Use PPrint to handle printing of REPL output values #23849

lihaoyi · 2025-09-01T01:40:08Z

This PR demonstrates using the https://github.com/com-lihaoyi/PPrint library to handle pretty-printing of values in the REPL.

Visible improvements:

Data structures like sequences and case classes are now nicely formatted and indented, including deeply nested data structures, to make best use of the vertical and horizontal space available
Strings are consistently quoted in collections and case classes, rather than sometimes quoted and sometimes not.
The rendering of Seq("") and Seq() is no longer identical (sometimes!)
Unusual characters within strings are now properly quoted, rather than being butchered during the rendering
(not shown) Character literals like 'X' are properly pretty-printed with quotes
Adjustments to the syntax highlighting colour scheme, making it subjectively easier to read and converging it with the scheme used by pprint's own internal highlighter:
- Unified StringColor and LiteralColor as green rather than red. This should help avoid the red of literals being visually confused with the red of error messages when pretty printing code during compilation errors, which is something I have had problems with in the past
- Highlighted capitalized identifies like Foo or Seq or List, since the vast majority of these identifiers are likely to be the companion object of types, and highlighting them helps greatly in visually finding your way around pretty-printed data structures

Before:

After:

Notes:

This PR only uses PPrint for formatting and not coloring, relying on the existing REPL code that deals with syntax highlighting (with tweaks). Using PPrint's highlighter directly would require a larger refactor that can come in a follow up iff we decide to do so
We build pprint/fansi/sourcecode from source using sourceGenerators. This requires a bit of patching to work around -Xexplicit-nulls and -Xfatal-warnings, but otherwise is straightforward and means for all intents and purposes it's just part of the Dotty codebase.

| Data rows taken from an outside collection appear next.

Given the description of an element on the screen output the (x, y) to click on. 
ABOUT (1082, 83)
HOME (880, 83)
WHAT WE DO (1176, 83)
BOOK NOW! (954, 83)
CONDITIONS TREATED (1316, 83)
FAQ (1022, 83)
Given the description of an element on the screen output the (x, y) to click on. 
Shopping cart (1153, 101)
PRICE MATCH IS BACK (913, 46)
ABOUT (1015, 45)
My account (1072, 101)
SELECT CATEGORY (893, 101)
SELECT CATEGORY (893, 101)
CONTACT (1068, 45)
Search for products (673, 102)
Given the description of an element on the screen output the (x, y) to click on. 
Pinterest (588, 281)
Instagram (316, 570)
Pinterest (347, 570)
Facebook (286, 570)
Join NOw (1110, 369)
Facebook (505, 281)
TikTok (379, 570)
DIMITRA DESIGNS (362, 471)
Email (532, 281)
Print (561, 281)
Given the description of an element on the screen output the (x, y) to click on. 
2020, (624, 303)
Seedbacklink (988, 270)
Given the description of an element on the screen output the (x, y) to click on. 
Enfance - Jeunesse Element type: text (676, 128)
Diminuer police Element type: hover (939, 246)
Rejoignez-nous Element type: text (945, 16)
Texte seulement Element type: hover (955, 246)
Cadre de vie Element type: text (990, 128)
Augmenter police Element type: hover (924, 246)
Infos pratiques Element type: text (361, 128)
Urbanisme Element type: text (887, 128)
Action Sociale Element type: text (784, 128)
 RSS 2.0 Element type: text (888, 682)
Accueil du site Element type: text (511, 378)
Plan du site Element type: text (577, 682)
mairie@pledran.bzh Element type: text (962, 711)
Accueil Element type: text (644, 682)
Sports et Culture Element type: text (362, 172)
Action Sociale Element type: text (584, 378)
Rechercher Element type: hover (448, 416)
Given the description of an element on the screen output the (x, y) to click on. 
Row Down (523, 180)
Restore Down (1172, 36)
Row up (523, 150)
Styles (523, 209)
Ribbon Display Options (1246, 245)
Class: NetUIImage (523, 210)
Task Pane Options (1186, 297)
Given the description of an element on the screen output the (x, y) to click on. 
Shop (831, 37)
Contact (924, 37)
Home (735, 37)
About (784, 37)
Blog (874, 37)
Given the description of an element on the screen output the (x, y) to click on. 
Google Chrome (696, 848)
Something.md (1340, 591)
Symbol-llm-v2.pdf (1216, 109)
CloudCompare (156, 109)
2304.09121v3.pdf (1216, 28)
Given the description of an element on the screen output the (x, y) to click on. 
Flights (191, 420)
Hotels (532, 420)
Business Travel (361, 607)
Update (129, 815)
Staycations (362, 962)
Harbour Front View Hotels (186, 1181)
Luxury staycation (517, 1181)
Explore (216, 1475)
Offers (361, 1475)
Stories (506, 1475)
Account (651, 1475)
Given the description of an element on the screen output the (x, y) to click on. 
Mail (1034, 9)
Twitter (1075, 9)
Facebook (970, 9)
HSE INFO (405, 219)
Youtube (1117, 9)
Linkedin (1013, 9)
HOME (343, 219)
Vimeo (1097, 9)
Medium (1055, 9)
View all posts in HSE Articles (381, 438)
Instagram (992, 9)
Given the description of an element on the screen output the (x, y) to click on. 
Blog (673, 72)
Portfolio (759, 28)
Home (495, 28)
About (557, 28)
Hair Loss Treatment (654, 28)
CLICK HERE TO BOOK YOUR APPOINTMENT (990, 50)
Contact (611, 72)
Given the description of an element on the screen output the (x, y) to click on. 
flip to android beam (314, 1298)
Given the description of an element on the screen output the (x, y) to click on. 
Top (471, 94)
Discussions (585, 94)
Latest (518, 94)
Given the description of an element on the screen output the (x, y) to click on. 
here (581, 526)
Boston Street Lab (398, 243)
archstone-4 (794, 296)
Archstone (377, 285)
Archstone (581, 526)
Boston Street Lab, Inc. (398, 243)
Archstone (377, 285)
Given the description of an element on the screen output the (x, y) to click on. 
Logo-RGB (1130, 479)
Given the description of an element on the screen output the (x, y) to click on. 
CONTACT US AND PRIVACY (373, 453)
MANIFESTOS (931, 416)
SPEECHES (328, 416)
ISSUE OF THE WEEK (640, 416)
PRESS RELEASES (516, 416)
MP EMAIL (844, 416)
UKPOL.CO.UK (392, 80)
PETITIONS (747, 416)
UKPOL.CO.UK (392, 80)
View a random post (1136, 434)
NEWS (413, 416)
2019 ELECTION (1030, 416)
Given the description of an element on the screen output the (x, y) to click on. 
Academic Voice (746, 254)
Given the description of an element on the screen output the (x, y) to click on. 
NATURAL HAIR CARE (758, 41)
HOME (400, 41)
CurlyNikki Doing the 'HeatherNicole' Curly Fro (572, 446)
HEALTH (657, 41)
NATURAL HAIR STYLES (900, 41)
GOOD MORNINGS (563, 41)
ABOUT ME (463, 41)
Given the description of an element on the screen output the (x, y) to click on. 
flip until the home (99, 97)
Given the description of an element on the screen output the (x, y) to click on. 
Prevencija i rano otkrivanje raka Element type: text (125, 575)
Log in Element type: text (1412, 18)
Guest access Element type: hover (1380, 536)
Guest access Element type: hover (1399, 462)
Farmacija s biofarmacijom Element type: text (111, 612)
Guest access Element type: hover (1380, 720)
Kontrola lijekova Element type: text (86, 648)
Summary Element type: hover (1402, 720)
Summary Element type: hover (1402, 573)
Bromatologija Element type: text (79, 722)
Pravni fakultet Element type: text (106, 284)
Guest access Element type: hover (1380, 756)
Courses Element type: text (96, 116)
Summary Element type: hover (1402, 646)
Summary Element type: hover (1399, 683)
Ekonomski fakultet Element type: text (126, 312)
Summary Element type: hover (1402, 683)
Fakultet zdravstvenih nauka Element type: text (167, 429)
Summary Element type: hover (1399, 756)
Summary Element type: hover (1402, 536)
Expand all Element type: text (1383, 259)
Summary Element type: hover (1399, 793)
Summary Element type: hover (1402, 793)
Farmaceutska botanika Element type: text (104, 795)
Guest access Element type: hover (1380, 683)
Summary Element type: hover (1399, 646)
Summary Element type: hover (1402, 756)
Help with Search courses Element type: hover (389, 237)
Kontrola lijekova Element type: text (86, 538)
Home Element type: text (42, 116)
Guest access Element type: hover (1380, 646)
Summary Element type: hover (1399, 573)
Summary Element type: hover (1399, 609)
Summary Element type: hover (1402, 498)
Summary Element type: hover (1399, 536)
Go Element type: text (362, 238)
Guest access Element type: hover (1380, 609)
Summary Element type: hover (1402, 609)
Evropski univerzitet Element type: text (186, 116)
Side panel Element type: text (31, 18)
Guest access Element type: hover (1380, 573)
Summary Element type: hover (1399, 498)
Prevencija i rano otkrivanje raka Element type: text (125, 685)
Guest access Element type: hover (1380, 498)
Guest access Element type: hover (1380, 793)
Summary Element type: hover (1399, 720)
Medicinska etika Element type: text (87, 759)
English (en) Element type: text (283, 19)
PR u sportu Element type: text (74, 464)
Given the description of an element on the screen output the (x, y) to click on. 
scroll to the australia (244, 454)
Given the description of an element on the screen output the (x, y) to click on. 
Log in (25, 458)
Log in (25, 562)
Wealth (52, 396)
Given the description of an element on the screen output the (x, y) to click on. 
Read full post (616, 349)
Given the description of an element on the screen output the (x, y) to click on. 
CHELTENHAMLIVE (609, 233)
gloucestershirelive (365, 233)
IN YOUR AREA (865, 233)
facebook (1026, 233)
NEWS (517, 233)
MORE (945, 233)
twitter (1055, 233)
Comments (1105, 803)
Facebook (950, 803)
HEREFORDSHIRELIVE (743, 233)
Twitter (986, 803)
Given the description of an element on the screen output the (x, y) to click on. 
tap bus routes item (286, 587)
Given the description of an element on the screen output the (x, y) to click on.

We mangle the package paths to make them dotty.shaded.* packages to avoid conflict with user code
The verbosity of PPrint can be configured, e.g. we can decide whether we want to print field names or not. By default it prints field names for any case class with more than 1 field

I set the default pprint dimensions to width=100 height=50, and added a import dotty.shaded.pprint.pprintln to the predef of every REPL so users have pprintln available in scope. Users who want to print more than 50 lines can call pprintln which prints up to 100x500 by default, and can take a custom height=9999 if they want to print more.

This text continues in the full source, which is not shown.